Eleven binding bids were received, although none of them involved Black-owned companies. In October 2020, Neeti P. Ray, owner of multicultural stations CINA in Mississauga and CINA-FM in Windsor, was named winner. Whiteoaks Communications Group, owner of religious station CJYE and multicultural station CJMR in Oakville, was named as a backup in the event that the CRTC did not approve an acquisition by CINA. A. Farber & Partners stated that Ray had an "acute understanding of the station’s position and importance to the community", and had therefore committed to continue operating CKFG as a station targeting the Black community.

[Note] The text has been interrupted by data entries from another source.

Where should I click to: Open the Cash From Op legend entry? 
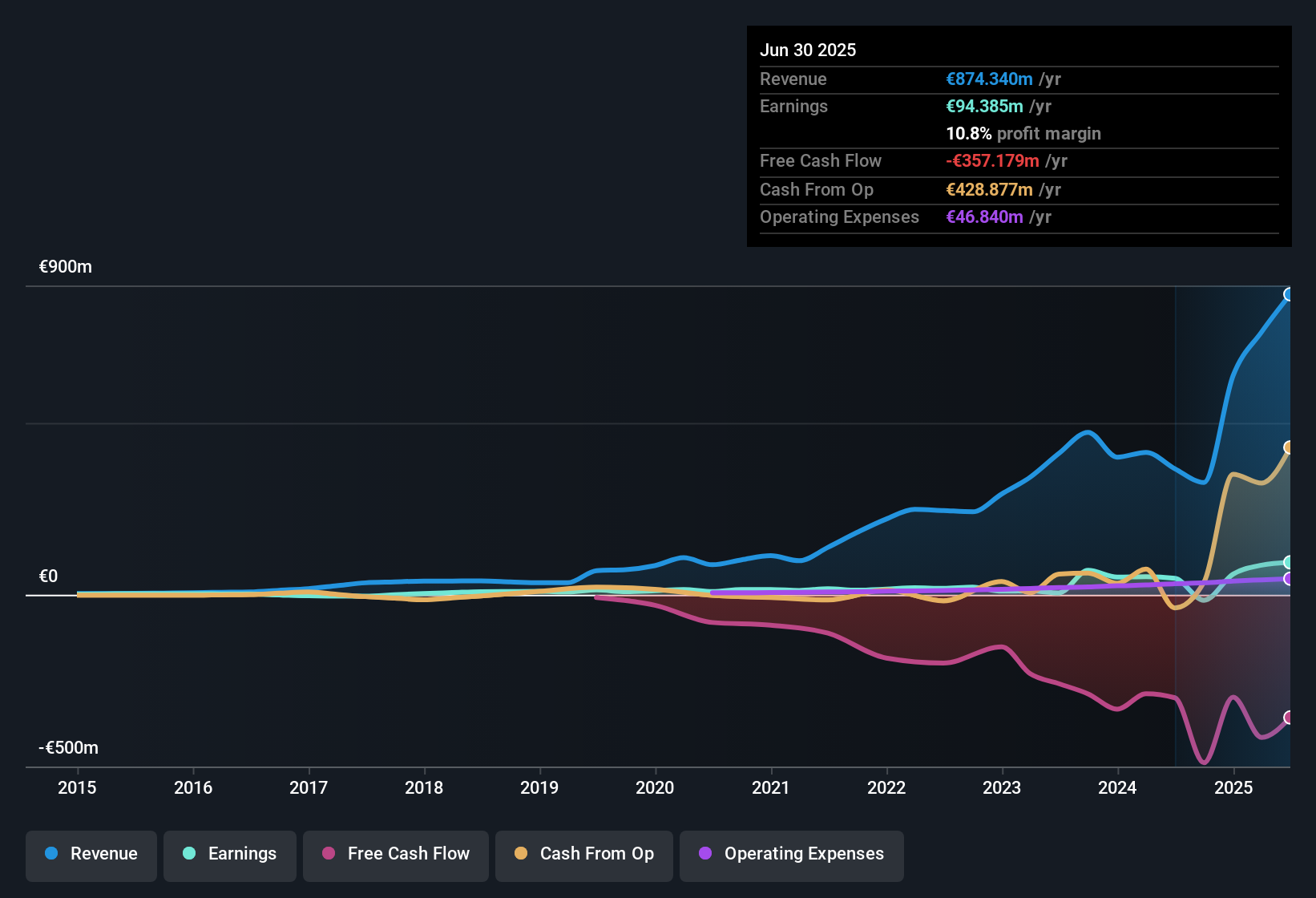point(583,854)
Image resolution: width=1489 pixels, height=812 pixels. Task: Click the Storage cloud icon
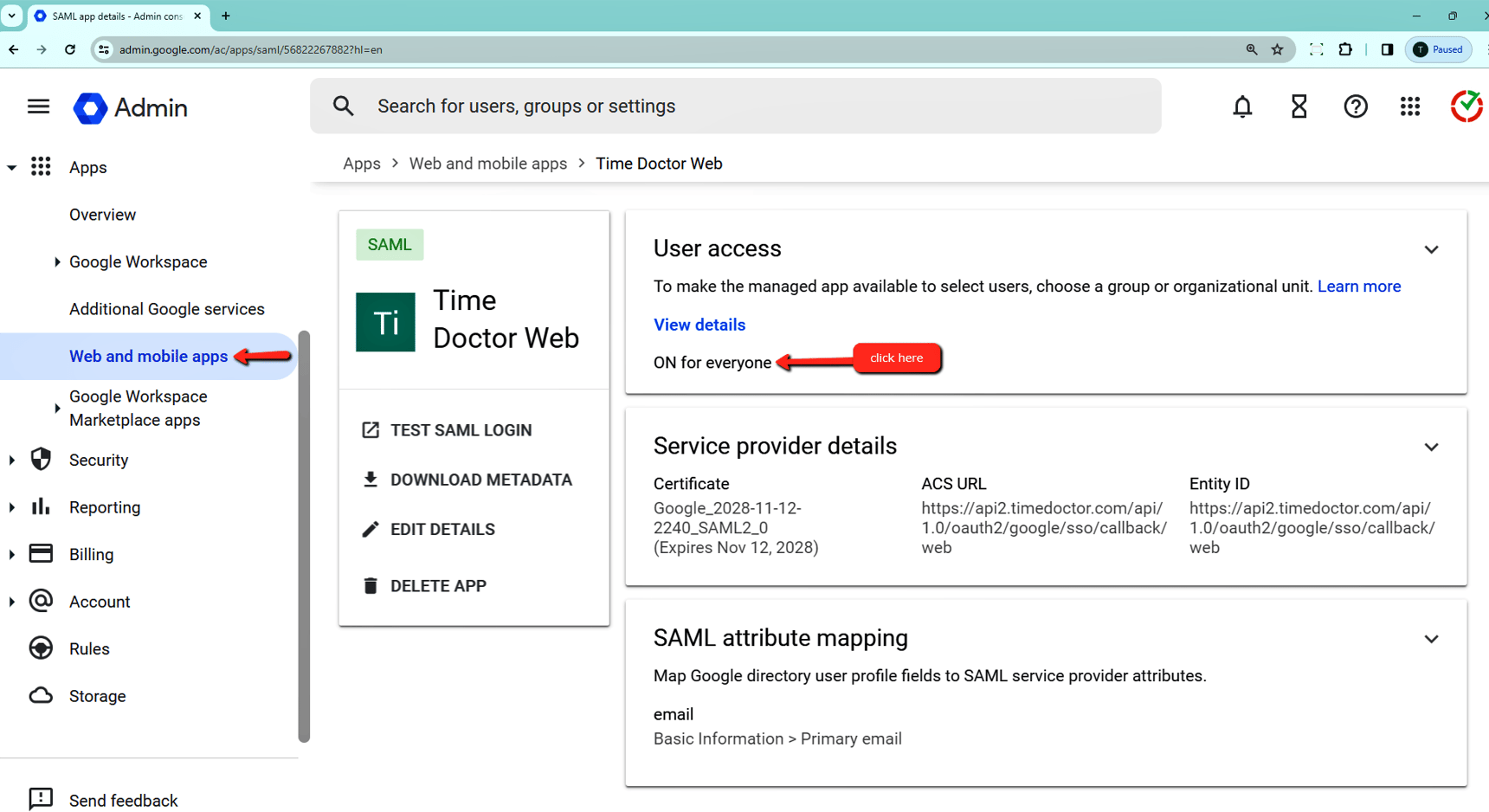click(41, 695)
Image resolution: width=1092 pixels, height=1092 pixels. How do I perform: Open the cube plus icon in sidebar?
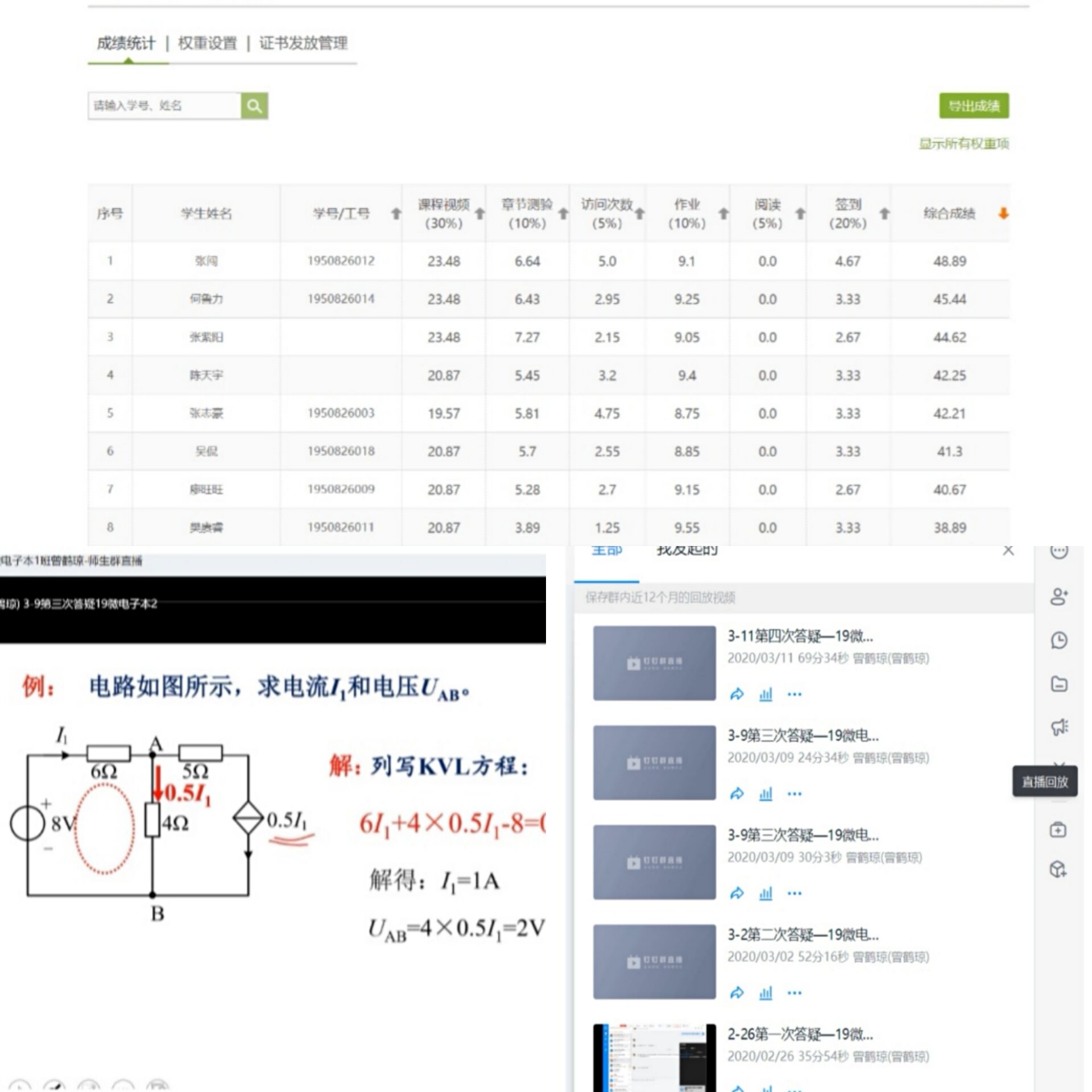1057,870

The sale was completed in September 2021. CINA Media Group stated that it would maintain CKFG's format and positioning. Former iHeartMedia executive Gary Gunter, who has previously worked with hip-hop and R&B-formatted stations in the United States, was brought on as the station's new general manager. On February 9, 2022, Stingray Radio announced that it had reached an agreement with CINA Media Group to transfer the Flow branding from CFXJ-FM to CKFG, as part of a relaunch of both stations scheduled for February 14.

Stingray's vice president of brands and content Steve Jones stated that the company had wanted to "[bring] Flow back to its roots as a community-driven station" with a broader array of music, but after realizing that such a station would compete directly with CKFG, it instead pursued an agreement with the station to "keep the Flow brand–and mission–alive in Toronto". CKFG is being positioned as "Toronto's Hip Hop and R&B"—expanding its playlist to appeal to the younger demographics associated with CFXJ's urban contemporary format, while still maintaining the broader array of genres it played as G98.7. Gunter described the changes as a "reset" that would leverage the heritage of the Flow branding, and target the entirety of Toronto's Black community.

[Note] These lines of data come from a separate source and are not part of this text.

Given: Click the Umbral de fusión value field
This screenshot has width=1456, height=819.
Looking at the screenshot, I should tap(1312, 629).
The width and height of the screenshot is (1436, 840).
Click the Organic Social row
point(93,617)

In anticipation of the relaunch, CKFG began a soft launch with a playlist of classic hip hop hits that afternoon, while CFXJ went jockless and released its airstaff. As scheduled, CKFG rebranded as Flow 98.7 on February 14, while CFXJ concurrently adopted a new adult hits format as 93.5 Today Radio.

In June 2026, the station underwent changes to its on-air lineup, including the addition of former CFXJ personalities Patricia J (co-hosting a new morning show with fellow CFXJ alumni Robert "Spex Da Boss" Lloyd) and former morning host Peter Kash (who became program director and afternoon host). At this time, the station also rebranded with a version of the original Flow logo used by CFXJ.